Abstract

Human neutrophils have traditionally been thought to have a short half-life in blood; estimates vary from 4-18 hours. This dogma was recently challenged by stable isotope labeling studies with heavy water which yielded estimates in excess of 3 days. To investigate this disparity we generated new stable isotope labeling data in healthy adult subjects using both heavy water (n=4) and deuterium-labeled glucose (n=9), a compound with more rapid labeling kinetics. To interpret results we developed a novel mechanistic model. We applied this model to both previously-published (n=5) and newly-generated data. We initially constrained the ratio of the blood neutrophil pool to the marrow precursor pool (R=0.26, from published values). Analysis of heavy water datasets yielded turnover rates consistent with a short blood half-life, but parameters, particularly marrow transit-time, were poorly-defined. Analysis of glucose-labeling data yielded more precise estimates of half-life, 0.79 ± 0.25 days (19 hours), and marrow transit-time, 5.80 ± 0.42 days.
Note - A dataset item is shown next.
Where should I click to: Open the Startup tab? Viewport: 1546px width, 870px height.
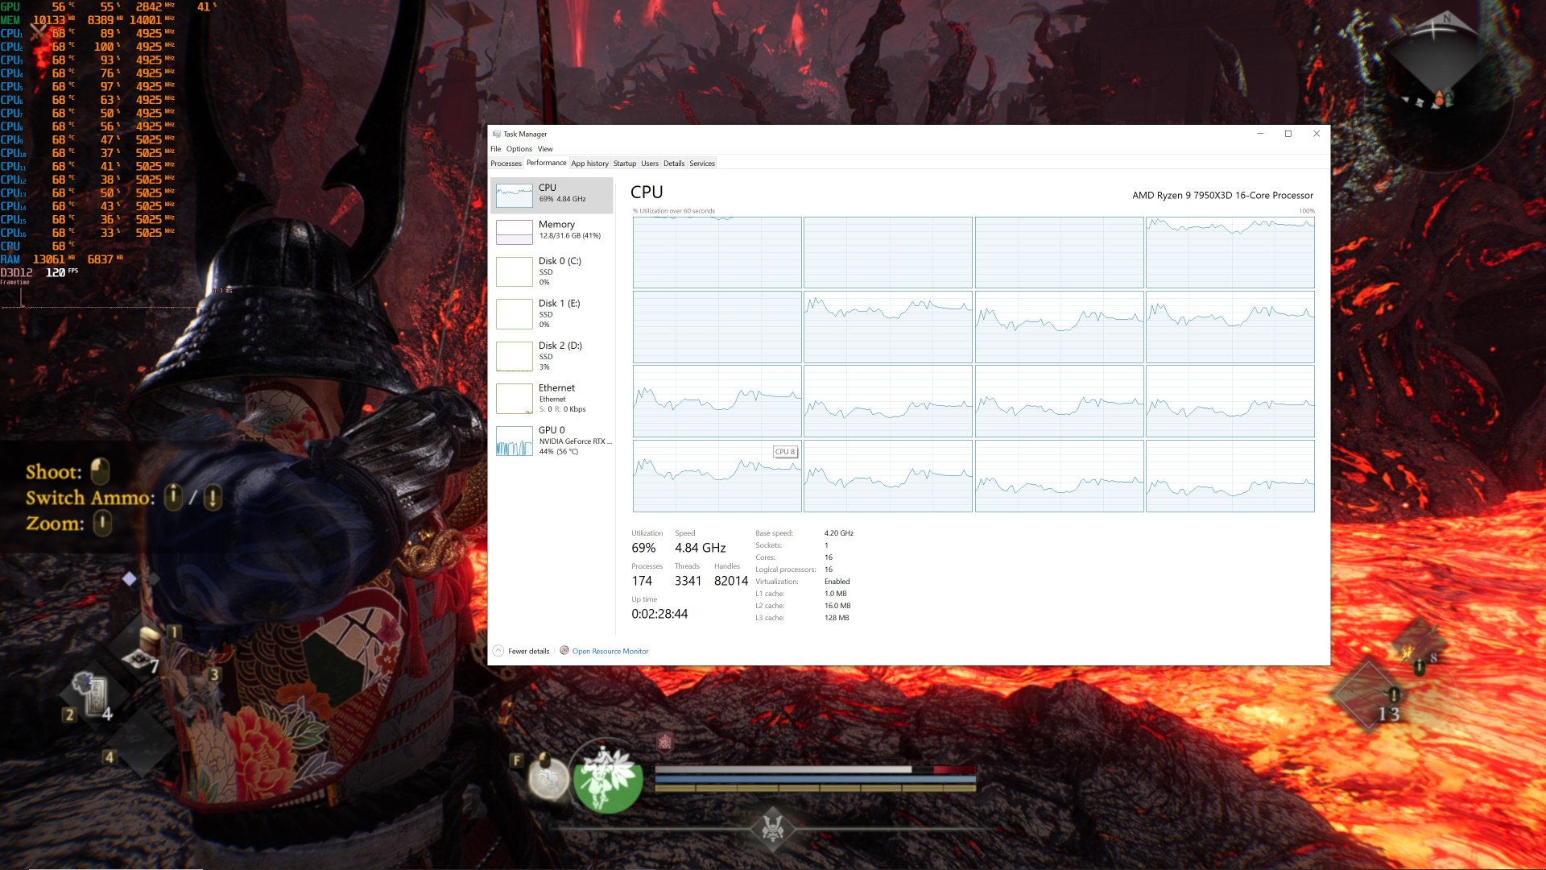(x=624, y=163)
Substitution of this marrow transit-time in the heavy water analysis gave a better-defined blood half-life, 0.77 ± 0.14 days (18.5 hours), close to glucose-derived values. Allowing R to vary yielded a best-fit value, R=0.19. Reanalysis of the previously-published model and data also revealed the origin of their long estimates for neutrophil half-life, an implicit assumption that R is very large, which is physiologically untenable. We conclude that stable isotope labeling in healthy humans is consistent with a blood neutrophil half-life of less than one day.